WHAT IS BEING ASKED: In the listing below, the answer starts at the line that has "The image size is (828, 750)." and stops after the line that has "Screen dimensions: 600x600"; please repeat that part exactly and nothing more.

-------- SOURCE MATERIAL --------

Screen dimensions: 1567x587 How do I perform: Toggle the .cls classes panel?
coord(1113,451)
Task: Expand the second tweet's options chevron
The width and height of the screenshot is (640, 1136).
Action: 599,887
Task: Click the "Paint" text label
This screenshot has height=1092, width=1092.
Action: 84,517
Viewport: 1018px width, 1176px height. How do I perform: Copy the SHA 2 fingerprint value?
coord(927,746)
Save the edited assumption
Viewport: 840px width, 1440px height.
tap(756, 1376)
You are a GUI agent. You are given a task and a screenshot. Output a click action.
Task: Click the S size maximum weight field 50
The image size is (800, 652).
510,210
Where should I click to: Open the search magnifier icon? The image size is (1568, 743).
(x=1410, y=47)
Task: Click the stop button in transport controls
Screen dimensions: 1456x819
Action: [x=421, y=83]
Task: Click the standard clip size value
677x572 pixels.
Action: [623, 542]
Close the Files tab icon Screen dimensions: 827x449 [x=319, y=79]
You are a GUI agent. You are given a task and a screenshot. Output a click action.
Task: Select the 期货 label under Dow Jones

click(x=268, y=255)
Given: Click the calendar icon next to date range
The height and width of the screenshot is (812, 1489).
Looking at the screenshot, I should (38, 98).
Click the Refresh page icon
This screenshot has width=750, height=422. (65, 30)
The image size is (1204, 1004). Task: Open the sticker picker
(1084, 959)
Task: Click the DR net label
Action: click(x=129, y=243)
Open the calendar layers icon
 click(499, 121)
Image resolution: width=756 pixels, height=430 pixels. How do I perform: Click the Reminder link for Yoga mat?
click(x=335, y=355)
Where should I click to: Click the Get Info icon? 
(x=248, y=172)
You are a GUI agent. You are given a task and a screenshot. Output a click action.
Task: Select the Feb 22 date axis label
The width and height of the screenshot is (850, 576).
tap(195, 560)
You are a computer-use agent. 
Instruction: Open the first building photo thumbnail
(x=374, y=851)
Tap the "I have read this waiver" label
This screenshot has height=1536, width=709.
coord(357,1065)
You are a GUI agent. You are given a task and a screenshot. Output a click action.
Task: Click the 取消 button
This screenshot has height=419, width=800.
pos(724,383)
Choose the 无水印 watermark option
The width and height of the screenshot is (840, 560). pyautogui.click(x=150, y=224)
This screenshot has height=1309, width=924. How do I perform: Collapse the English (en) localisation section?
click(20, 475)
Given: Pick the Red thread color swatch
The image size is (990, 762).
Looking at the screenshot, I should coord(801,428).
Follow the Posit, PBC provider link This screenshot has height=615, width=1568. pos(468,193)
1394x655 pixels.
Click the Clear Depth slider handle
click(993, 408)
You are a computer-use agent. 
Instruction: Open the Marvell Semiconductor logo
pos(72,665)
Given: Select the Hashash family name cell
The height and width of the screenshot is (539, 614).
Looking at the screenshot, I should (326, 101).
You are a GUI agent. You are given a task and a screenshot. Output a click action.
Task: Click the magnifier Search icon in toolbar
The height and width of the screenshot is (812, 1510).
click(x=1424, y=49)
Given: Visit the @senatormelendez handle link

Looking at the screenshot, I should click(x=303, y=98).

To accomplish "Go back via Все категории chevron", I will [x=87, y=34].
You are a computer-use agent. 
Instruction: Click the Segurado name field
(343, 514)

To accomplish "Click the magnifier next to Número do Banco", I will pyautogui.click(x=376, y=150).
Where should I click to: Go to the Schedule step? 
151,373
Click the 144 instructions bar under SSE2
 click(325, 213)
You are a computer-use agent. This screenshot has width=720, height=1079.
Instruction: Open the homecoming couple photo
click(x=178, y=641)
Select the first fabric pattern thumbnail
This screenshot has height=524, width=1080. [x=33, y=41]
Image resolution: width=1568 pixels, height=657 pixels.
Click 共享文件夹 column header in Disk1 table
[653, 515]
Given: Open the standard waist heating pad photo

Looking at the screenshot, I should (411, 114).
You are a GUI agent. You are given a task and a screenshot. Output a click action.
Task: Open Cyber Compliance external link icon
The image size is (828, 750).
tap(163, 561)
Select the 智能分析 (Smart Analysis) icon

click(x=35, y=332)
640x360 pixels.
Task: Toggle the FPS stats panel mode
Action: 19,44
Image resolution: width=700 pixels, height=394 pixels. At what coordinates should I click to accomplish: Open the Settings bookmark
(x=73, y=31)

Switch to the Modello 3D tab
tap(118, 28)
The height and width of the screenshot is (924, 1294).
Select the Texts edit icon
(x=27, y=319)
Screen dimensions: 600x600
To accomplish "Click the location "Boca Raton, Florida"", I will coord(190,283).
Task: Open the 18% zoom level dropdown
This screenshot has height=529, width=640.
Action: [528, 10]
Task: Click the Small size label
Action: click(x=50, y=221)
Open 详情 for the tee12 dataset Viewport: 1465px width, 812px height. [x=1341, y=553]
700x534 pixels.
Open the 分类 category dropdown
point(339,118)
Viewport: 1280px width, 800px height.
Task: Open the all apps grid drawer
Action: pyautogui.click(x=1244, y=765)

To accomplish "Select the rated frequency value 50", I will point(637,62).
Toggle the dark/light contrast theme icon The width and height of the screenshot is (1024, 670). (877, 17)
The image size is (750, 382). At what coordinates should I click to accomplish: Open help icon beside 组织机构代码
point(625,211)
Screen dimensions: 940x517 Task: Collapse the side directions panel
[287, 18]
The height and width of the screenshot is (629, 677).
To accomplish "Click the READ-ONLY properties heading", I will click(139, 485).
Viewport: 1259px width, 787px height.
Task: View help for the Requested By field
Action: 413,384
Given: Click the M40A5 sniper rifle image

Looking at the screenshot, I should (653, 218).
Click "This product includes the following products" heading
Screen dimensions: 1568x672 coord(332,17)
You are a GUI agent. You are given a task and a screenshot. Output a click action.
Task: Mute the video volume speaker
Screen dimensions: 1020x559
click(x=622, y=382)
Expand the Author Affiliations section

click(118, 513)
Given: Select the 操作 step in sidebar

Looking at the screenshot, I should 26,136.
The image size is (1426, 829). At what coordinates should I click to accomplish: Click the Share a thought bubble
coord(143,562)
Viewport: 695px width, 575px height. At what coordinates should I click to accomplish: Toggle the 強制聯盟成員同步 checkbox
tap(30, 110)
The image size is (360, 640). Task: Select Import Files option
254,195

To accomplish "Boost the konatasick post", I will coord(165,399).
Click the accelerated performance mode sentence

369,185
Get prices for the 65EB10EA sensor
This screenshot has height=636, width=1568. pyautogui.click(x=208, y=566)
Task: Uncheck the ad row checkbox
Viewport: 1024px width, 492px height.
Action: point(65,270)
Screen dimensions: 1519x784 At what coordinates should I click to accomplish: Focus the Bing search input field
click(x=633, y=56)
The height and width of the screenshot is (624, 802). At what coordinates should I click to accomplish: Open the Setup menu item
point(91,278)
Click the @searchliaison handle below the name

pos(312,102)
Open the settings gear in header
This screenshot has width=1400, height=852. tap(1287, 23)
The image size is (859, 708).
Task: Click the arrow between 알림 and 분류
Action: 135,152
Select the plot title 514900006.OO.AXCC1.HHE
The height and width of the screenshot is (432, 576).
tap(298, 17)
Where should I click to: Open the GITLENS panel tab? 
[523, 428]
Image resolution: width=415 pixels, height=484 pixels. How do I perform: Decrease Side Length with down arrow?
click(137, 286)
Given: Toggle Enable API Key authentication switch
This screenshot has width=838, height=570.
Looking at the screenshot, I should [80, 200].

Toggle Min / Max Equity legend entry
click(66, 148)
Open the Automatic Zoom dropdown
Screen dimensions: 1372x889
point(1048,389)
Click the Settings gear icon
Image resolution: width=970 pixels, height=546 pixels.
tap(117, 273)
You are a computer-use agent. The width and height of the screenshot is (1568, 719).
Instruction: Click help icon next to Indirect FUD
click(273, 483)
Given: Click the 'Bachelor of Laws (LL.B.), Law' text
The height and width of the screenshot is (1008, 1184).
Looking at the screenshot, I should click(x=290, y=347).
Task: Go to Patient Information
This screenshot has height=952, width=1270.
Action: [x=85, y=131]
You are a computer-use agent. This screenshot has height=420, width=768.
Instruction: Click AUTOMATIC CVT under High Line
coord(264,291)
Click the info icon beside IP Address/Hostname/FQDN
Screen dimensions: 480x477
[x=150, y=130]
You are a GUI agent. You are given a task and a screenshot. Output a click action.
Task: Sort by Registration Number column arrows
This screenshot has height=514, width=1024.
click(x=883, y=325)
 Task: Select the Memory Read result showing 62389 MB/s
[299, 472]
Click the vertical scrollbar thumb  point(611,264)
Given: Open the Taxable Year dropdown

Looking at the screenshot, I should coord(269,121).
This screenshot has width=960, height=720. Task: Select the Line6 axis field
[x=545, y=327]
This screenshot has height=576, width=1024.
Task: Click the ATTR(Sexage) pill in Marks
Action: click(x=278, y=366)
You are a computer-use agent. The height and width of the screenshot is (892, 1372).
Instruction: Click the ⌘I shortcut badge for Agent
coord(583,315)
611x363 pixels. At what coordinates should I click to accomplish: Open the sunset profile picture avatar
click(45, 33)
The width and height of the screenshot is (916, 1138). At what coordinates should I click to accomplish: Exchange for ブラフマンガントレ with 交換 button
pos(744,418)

--------

EXERCISE RESULT:
The image size is (828, 750).
tap(163, 561)
Select the 智能分析 (Smart Analysis) icon

click(x=35, y=332)
640x360 pixels.
Task: Toggle the FPS stats panel mode
Action: 19,44
Image resolution: width=700 pixels, height=394 pixels. At what coordinates should I click to accomplish: Open the Settings bookmark
(x=73, y=31)

Switch to the Modello 3D tab
tap(118, 28)
The height and width of the screenshot is (924, 1294).
Select the Texts edit icon
(x=27, y=319)
Screen dimensions: 600x600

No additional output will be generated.